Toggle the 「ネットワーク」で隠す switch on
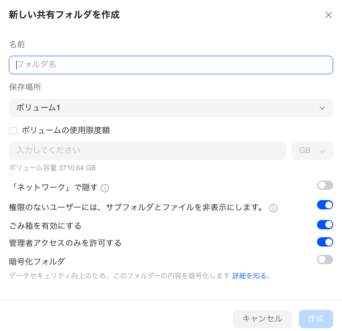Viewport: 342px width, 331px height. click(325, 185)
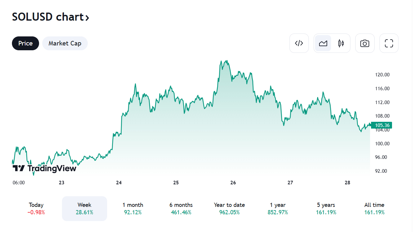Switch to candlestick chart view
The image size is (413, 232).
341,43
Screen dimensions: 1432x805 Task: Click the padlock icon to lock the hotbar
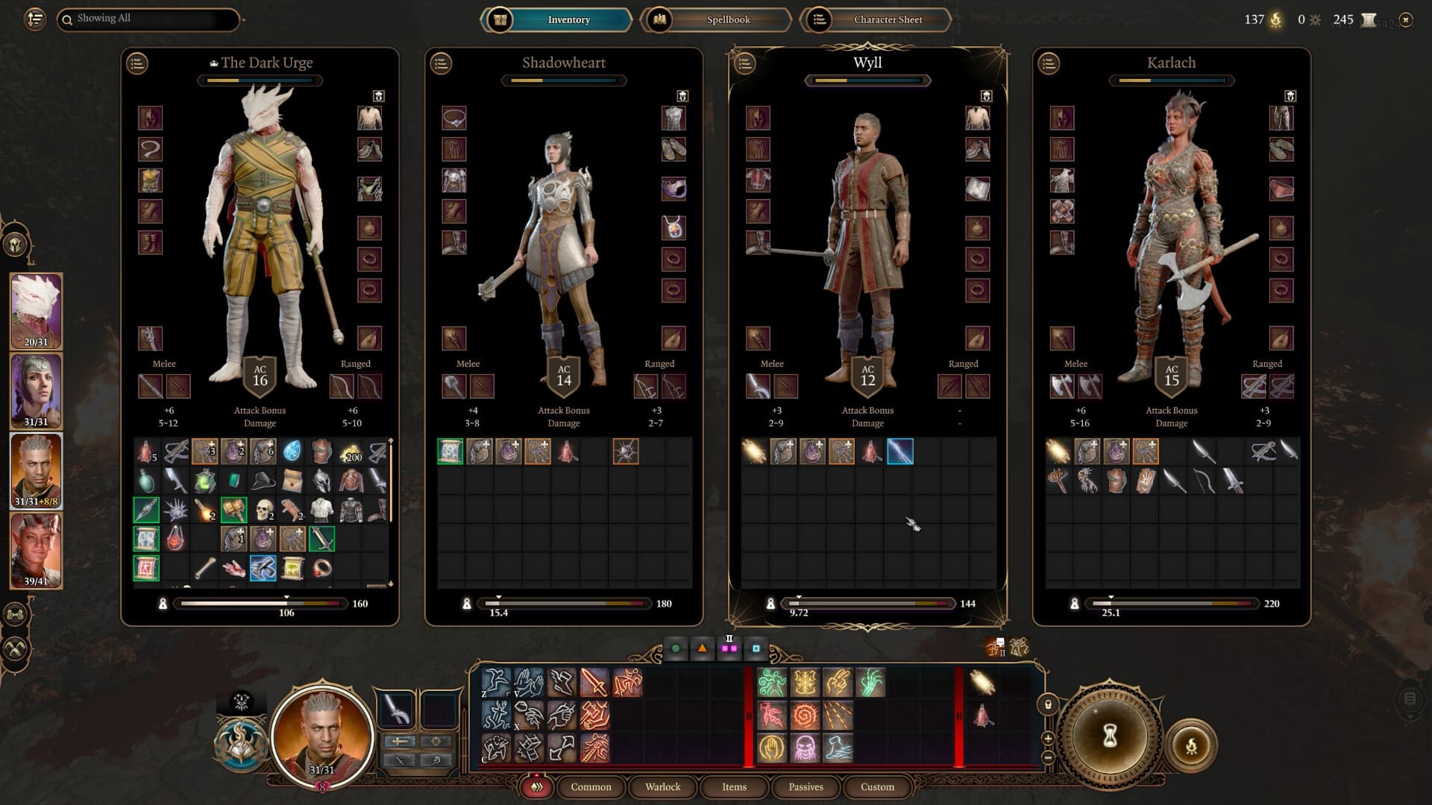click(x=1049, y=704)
━━━
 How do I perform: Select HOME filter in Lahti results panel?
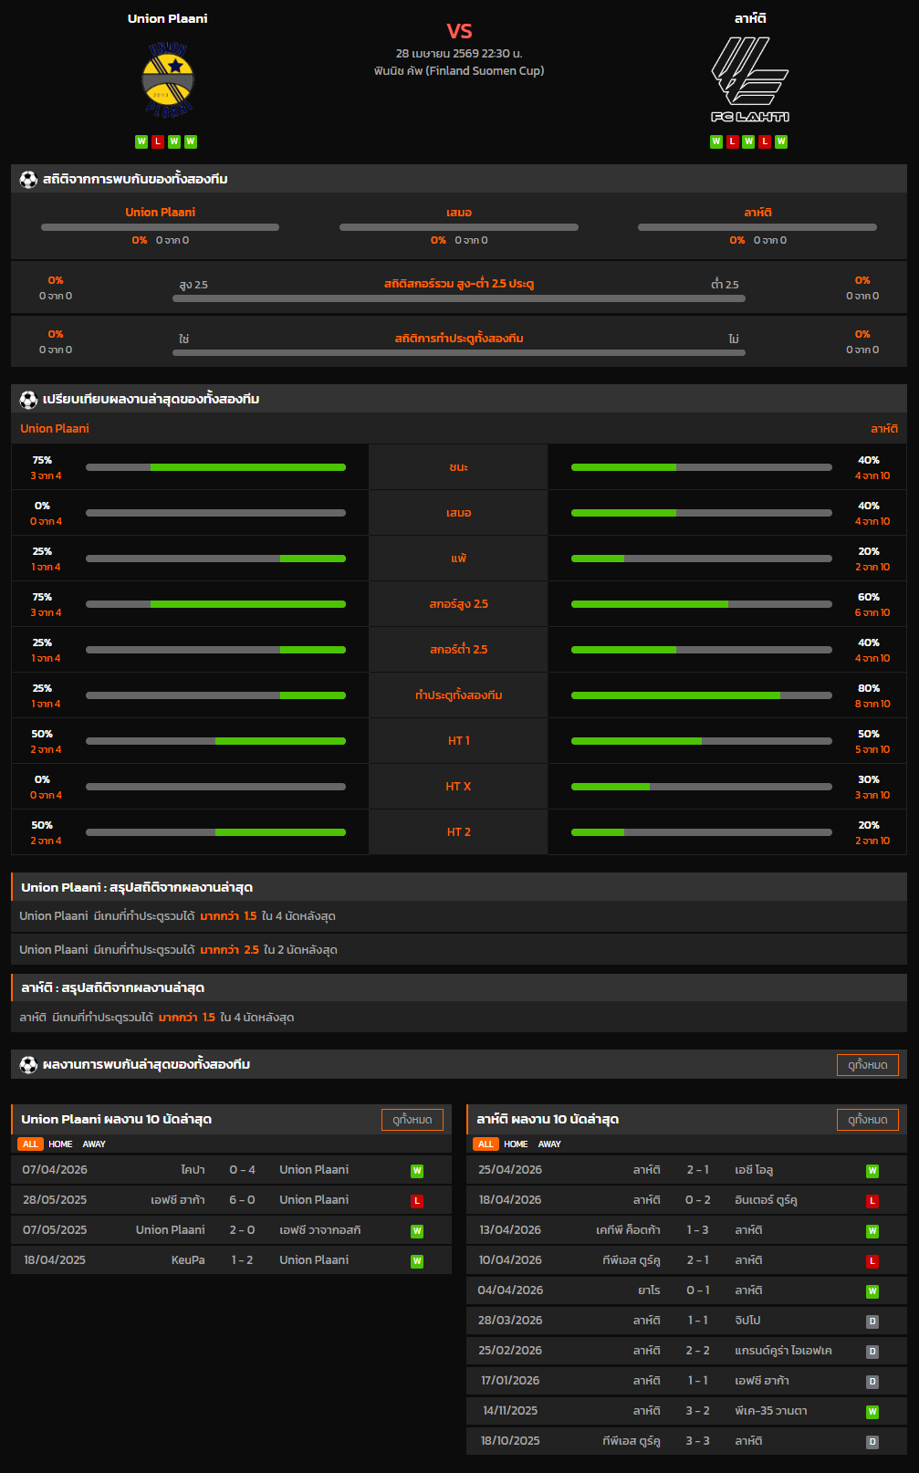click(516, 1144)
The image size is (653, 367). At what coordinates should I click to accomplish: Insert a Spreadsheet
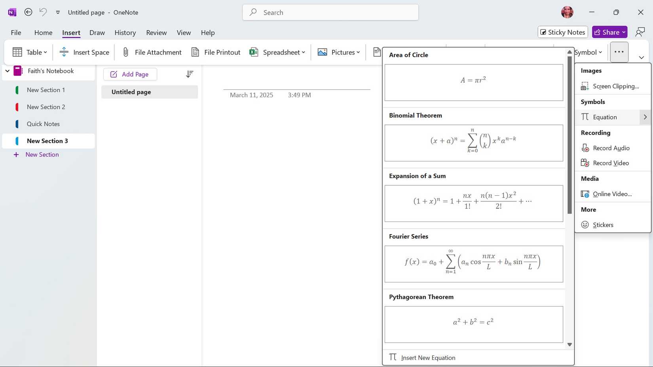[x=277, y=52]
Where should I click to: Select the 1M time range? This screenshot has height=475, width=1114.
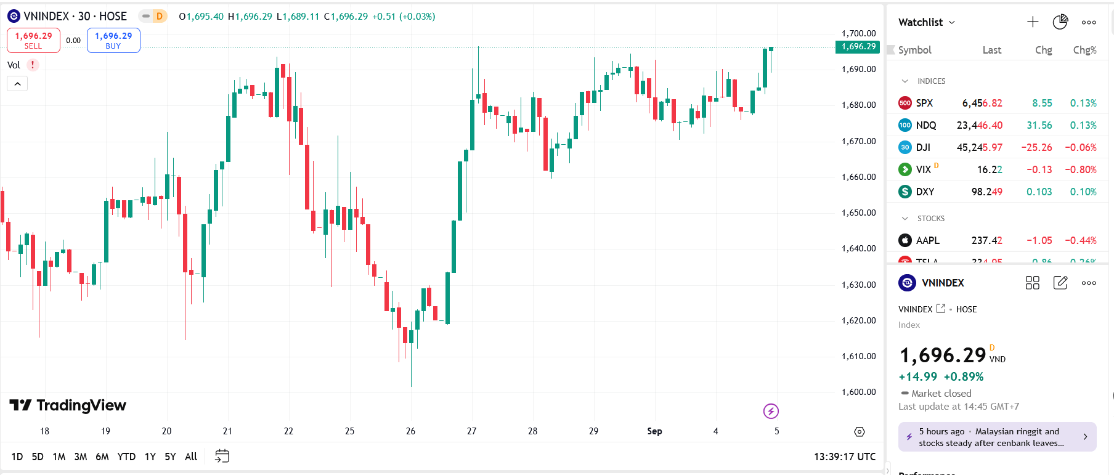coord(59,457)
━━━
SHORT PROBLEM
Copy every entry from the line containing "How do I perform: Select" down to the line containing "coord(59,457)", including both of those lines. Keep the requests as they are, but shift each coordinate in the answers up by 150, and leave the pictures out.

WRITTEN ANSWER
 How do I perform: Select HOME filter in Lahti results panel?
click(666, 1294)
The image size is (653, 367). At what coordinates should I click to accomplish: Insert a Spreadsheet
[x=427, y=202]
Where should I click to: Select the 1M time range? This screenshot has height=475, width=1114.
coord(209,607)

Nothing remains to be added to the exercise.